Investigation of Load Frequency Relief From Field Measurements and Its Impact on Contingency Reserve Evaluation

Any mismatch between load and generation (due to a generator or an interconnection trip) is intended to be balanced and stabilized by contingency reserve, which is also known as contingency Frequency Control Ancillary Services (FCAS) requirement. Load Frequency Relief (LFR), which represents the effect of frequency dependent loads on power system frequency excursion, is crucial for correctly evaluating contingency reserve requirement during generation dispatch to ensure an adequate frequency response. Over estimation of LFR can be accountable for less planned reserve during an economic dispatch that may cause undesirable frequency performance. On the other hand, under estimation of LFR can result in an excessive reserve and hence could unnecessarily increase system operational cost. Conventionally, LFR is considered as a fixed quantity during the evaluation of FCAS requirement. However, recent experience in the Australian power grid suggests that such an assumption may lead to an inaccurate outcome. To explore the above issue, this research investigates the LFR using field measurement data, which were captured at different locations of the southern states of Australia (e.g., Tasmania and Victoria). An approach is developed to identify the predominating factors affecting the LFR and subsequently a technique is proposed to appropriately determine contingency FCAS requirement.

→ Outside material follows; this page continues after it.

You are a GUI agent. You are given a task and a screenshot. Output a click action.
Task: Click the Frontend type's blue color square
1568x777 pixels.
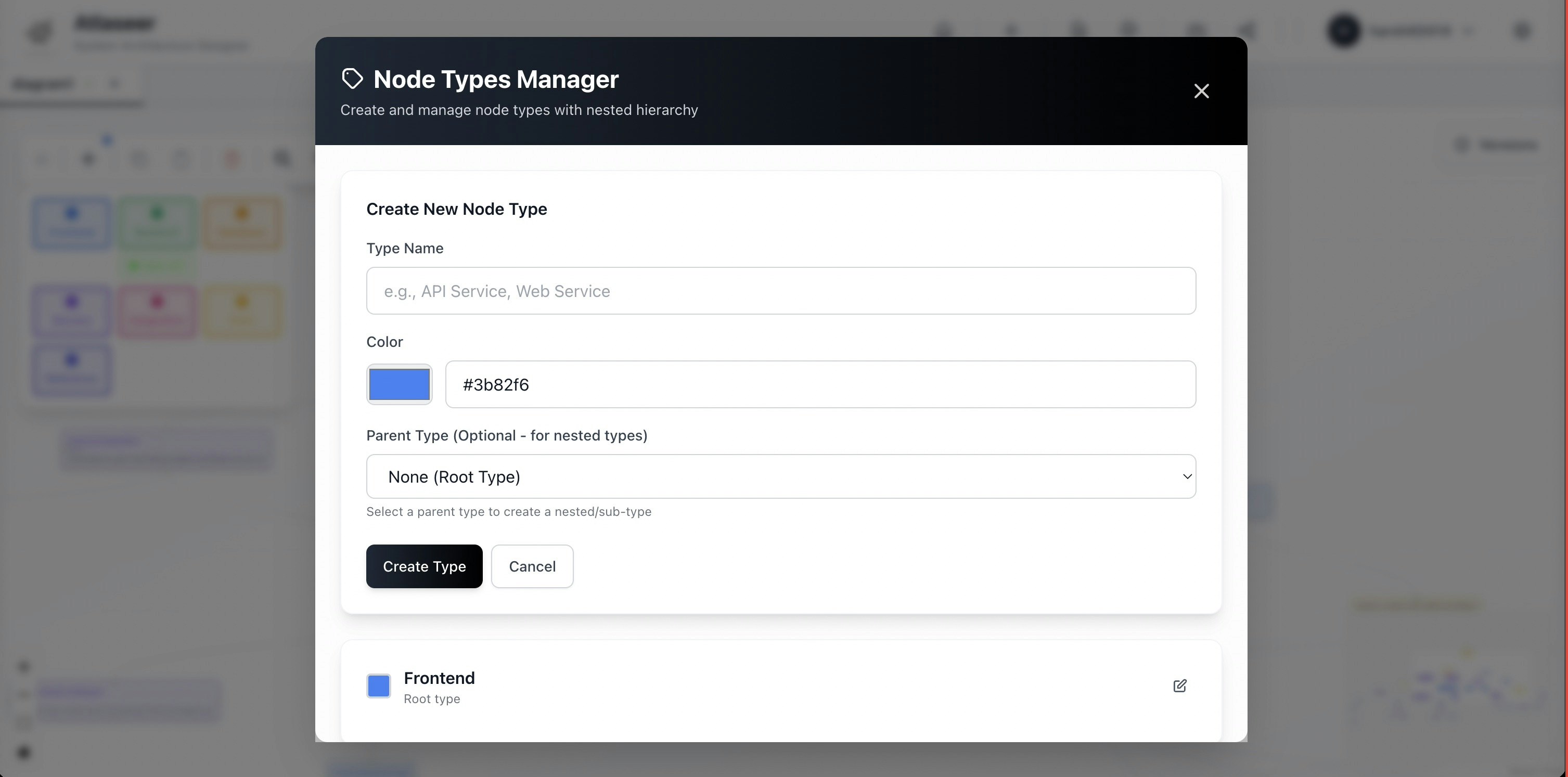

Load carrying capability of renewable energy sources of Bangladesh Power System

At the edge of the crisis of conventional sources of energy (example oil, gas, and coal), photovoltaic (PV) cells are often stated as being the most reliable element among the renewable energy sources. However, in recent years PV cells are changing from small isolated systems to large grid-connected power stations. In this new scenario, PV cells will become possible solution to power crisis and its application as additional energy sources in power system based on reliability model will become of utmost importance. This paper presents an effective simulation method of reliability index, load carrying capability (LCC), to analyze the future effect of additional PV cells generator on Bangladesh Power System (BPS). For this reason, generator model, PV cells reliability model and load model are used to analyze the pertinent available generator data and load data of National Load Dispatch Center (NLDC) of BPS for the year of 2012. Furthermore, the effect of different uncertainty of the additional PV cells generation of 500 MW analyzed in the test simulated MATLAB environment is depicted graphically at the end.